*** GIVEN DATA ***
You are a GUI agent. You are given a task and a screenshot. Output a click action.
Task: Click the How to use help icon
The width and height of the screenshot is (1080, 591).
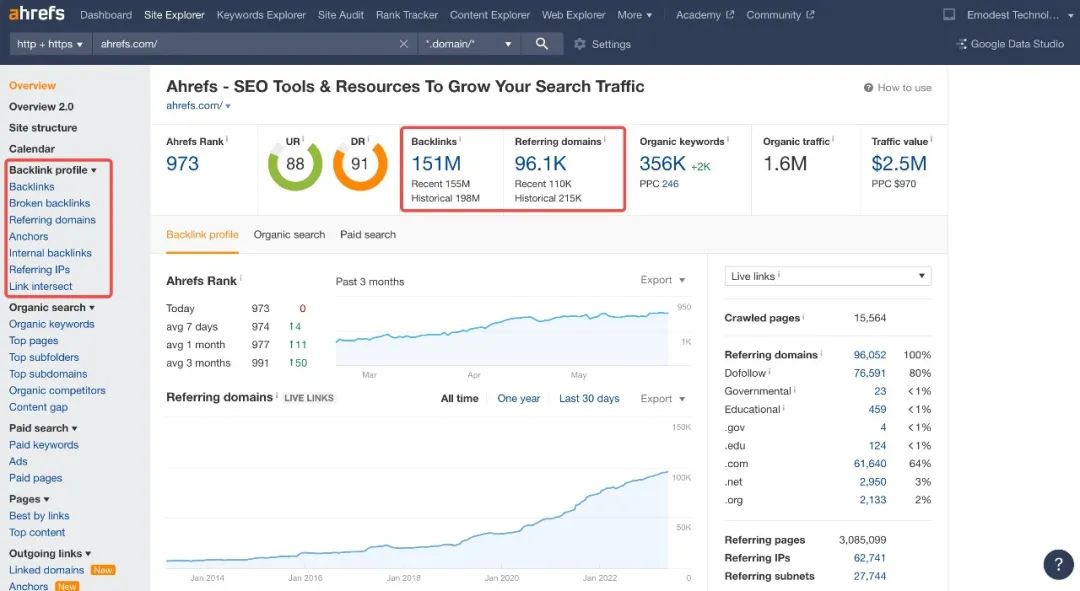click(869, 88)
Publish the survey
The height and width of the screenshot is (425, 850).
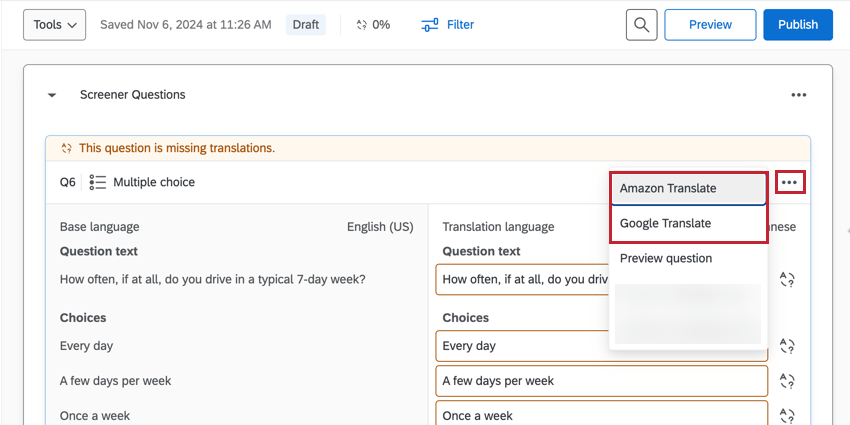[x=797, y=25]
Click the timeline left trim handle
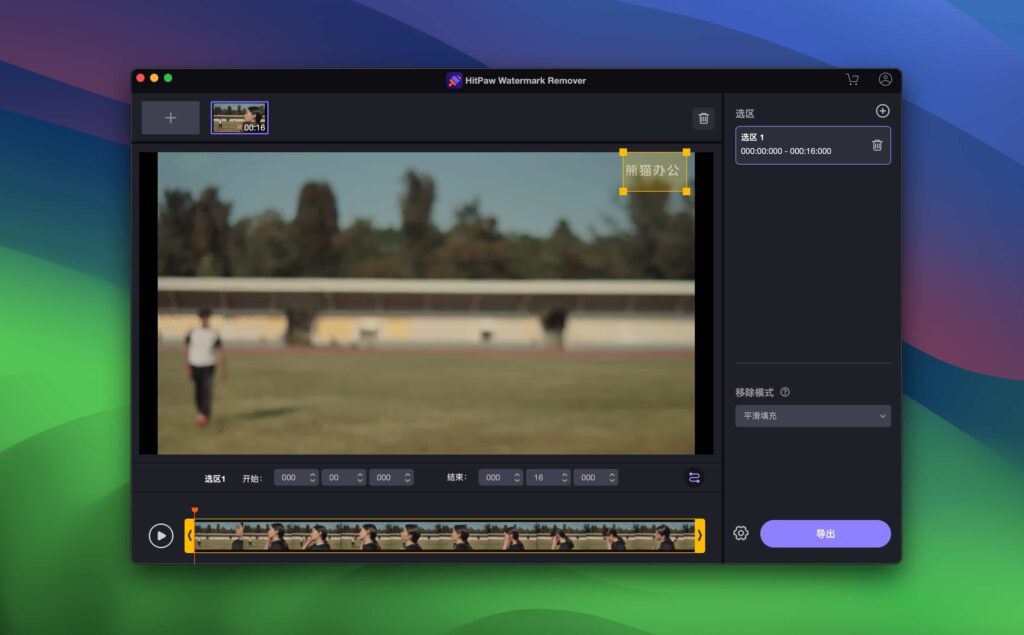Image resolution: width=1024 pixels, height=635 pixels. tap(189, 536)
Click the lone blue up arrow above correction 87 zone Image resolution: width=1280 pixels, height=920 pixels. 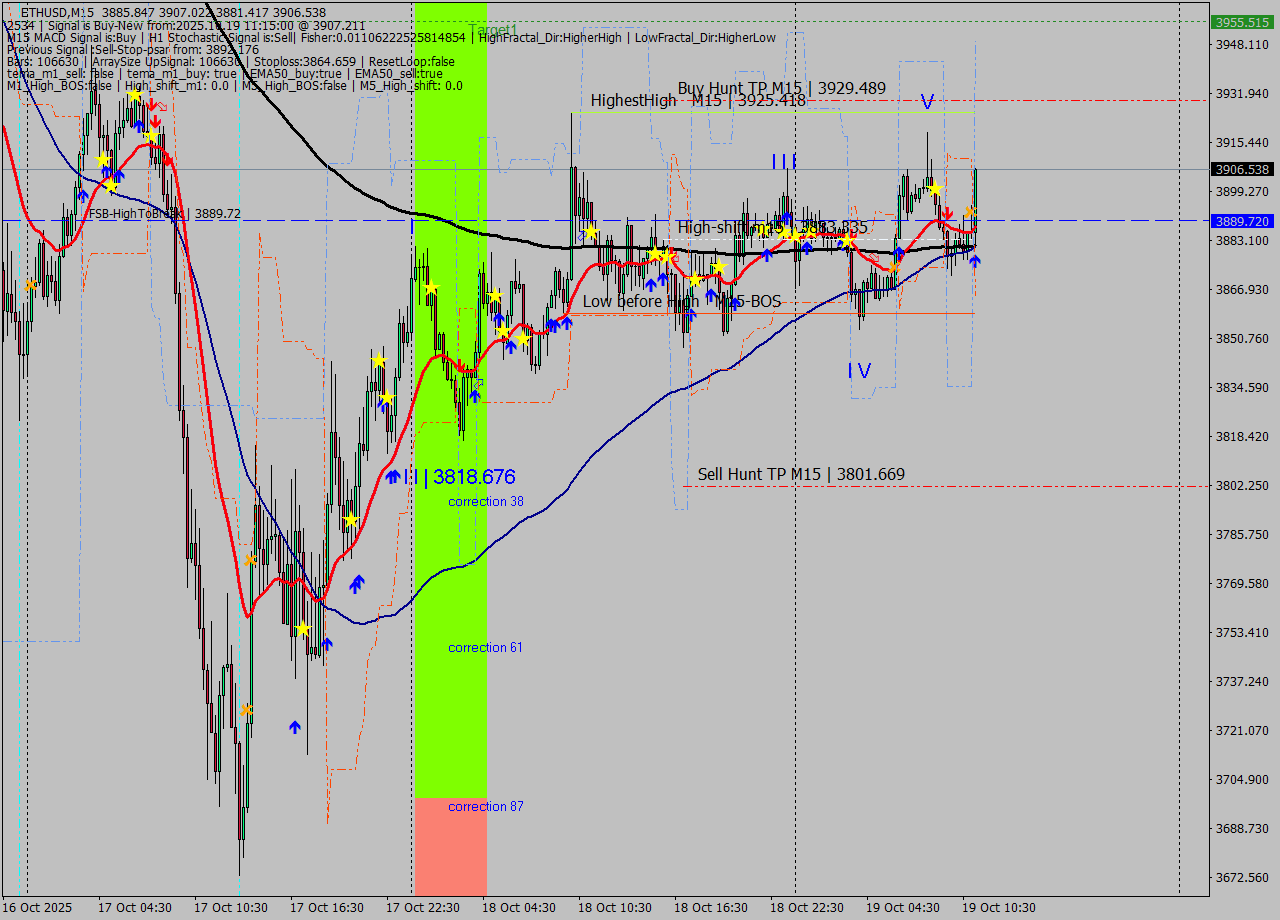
***
REQUIRED ACTION: In the records above, locate the line with "Task: Click the How to use help icon"; output it and each line after it through the last one, exactly, omitting pictures.

RESPONSE TO THE EXERCISE:
Task: Click the How to use help icon
The width and height of the screenshot is (1080, 591).
click(869, 88)
Publish the survey
The height and width of the screenshot is (425, 850).
[x=797, y=25]
Click the timeline left trim handle
Image resolution: width=1024 pixels, height=635 pixels. tap(189, 536)
Click the lone blue up arrow above correction 87 zone Image resolution: width=1280 pixels, height=920 pixels. 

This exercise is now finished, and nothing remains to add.